Оттолкнуть нельзя, а нежность не выдержать:
— Разве я больна? Да у тебя ведь репетиция. Сиди, учи свою роль, — осторожно отстранилась. — Приходи ночевать, Руфонька.
На крыльце опять накрыло темное облако, остановилась. «Сказать Ефиму Карповичу, куда я… Не надо. Уже не надо. — Постояла у перил. — Вот здесь вчера… Шаталась, скользила, старалась идти тверже. Как легко бывало, у него крепкая рука».
Какое дело у батька? Надо быть в силе. Все должна делать, что бы ни было. Должна за него и за себя. Дышать ровней, идти спокойно, быть в силе. Только в голове гвозди. Народ на улицах какой-то новый. Сколько хожено с ним. Тут за мостом всегда встречал. «Все семнадцать живы» — и успокоилась, не подумала, что там ведь еще бой. Ждала, не терпелось поскорей, но совсем не думала… Подробно узнать до конца. А что у Лагутина с ногой? Зайти к нему. Кажется, нехорошо я с ним вчера?.. Не помню. Дыра какая-то. Здесь, в переулке, редакция. Как могла не понять, не оценить? Или он другой был раньше? Небо в звездах. Полярная, Кассиопея… Он все созвездия знал, и планеты, и звезды… Голову ясную, голову. Сколько должна учить, сдавать за полугодие: физиологию, эмбриологию, по химии практикум… Ревком светится. Что за дело у батька? Все равно — должна. Сколько радости принес этот дом. Человек не может быть счастлив, если вокруг нет счастья. А если нет своего, папа? Какое б ни было горе, нельзя нянчиться с собой, надо помнить о других. Помню, тетя Мариша.

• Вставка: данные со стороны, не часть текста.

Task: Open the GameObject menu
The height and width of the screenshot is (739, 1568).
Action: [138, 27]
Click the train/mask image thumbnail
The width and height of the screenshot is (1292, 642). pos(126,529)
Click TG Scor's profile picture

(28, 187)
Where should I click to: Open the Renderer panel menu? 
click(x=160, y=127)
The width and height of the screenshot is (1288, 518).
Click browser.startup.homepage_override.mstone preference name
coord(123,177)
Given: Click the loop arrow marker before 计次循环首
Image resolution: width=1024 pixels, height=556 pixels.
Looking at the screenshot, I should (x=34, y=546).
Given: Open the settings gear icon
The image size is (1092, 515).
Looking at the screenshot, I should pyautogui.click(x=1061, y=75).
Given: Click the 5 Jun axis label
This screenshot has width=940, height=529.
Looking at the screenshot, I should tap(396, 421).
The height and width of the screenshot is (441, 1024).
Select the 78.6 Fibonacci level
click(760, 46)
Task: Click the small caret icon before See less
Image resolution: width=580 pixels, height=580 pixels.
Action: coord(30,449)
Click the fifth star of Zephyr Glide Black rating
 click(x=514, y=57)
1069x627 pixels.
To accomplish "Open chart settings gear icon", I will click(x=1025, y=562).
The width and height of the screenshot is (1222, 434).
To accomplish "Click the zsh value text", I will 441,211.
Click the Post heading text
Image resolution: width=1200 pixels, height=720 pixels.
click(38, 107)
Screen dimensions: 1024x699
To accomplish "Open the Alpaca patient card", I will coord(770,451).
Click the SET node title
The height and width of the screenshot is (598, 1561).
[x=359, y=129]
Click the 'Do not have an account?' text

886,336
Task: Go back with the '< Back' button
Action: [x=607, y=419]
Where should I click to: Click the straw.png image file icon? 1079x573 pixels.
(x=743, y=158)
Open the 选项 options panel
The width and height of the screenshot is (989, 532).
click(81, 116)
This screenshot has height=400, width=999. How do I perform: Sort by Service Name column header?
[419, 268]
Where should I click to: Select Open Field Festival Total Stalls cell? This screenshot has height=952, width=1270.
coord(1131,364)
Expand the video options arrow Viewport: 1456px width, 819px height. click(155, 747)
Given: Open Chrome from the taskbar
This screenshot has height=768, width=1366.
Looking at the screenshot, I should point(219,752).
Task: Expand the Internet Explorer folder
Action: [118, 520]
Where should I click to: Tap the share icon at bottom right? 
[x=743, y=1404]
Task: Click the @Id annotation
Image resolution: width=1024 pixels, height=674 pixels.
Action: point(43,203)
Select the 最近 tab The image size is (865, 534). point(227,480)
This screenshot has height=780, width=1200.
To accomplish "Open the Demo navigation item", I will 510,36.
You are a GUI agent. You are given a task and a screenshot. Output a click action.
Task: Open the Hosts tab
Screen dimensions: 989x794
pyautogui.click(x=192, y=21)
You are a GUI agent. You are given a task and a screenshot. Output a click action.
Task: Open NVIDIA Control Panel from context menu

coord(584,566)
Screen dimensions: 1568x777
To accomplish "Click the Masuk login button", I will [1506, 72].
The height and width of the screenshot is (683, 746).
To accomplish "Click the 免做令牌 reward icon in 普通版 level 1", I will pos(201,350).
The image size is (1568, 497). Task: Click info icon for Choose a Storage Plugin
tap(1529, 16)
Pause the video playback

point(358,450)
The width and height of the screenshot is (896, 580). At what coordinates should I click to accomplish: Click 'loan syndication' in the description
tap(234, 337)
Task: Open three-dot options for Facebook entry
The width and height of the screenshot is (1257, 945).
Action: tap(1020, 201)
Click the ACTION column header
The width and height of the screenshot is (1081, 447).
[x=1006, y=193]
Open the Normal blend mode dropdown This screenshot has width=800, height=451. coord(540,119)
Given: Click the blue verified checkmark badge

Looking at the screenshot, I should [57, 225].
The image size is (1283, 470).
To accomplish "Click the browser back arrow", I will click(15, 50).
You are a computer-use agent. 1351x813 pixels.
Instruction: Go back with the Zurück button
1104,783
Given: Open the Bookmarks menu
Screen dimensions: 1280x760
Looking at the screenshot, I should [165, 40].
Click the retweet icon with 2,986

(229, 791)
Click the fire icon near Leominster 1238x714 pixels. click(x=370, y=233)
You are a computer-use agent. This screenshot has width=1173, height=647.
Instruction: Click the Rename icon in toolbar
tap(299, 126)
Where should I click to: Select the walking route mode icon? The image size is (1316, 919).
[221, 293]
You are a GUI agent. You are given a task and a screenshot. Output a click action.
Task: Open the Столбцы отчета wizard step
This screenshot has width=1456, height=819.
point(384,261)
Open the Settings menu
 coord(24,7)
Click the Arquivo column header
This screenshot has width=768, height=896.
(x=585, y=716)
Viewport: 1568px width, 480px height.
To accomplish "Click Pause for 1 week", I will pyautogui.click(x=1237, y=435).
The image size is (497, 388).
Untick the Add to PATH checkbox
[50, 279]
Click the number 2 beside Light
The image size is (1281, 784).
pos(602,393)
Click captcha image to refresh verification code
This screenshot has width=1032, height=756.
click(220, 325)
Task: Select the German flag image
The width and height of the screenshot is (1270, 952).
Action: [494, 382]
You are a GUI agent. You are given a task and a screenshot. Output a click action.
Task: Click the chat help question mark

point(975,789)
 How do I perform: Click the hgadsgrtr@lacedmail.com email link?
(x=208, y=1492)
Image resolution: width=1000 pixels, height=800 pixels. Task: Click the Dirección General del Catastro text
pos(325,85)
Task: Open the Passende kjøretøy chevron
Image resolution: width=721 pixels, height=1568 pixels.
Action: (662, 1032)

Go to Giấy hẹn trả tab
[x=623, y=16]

Привычно улыбнулась караульному:
— Добрый вечер.
Тяжело поднялась по лестнице. Перед комнатой Дубнова за столом сидели молодые в военном, один читал вслух газету, трое слушали. Посмотрели, ответили: «Здравствуйте» — и опять занялись газетой.
Открыла тяжелую дверь. Батько у телефона.
— …И судить. Пусть жалуется. Анархист чертов, атаманствует. А кто, как проворонили погребок? На вид товарищу, и пускай завтра же снова все домашние кладовые в особняках обследует, и без осечки. Проверишь, доложишь.
Вышла из-за портьеры. Русов сбоку у стола складывал в папку бумаги, увидел ее:
— Входи. Входи, головушка.
Батько от телефона легонько кивнул ей. Она сняла платок, шубу, села поодаль от стола.
— Новый год на носу — хоть чем порадовать. Детишек особенно хочется.
Новый год? Забыла — непривычен новый стиль. Двадцатый год уже.
— Думай, действуй. Завтра жду. — Батько вернулся к столу: — Пришла? Добре.
Русов прощался, с доброй своей улыбкой потрепал Викторию по плечу:
— Каждая грамотная головенка во как нужна. И у меня к тебе разговор есть. Ну, после.
Дубков положил на стол руки, и она ощутила, как ноет усталость в его плечах, в спине, с каким трудом держится бессонная голова.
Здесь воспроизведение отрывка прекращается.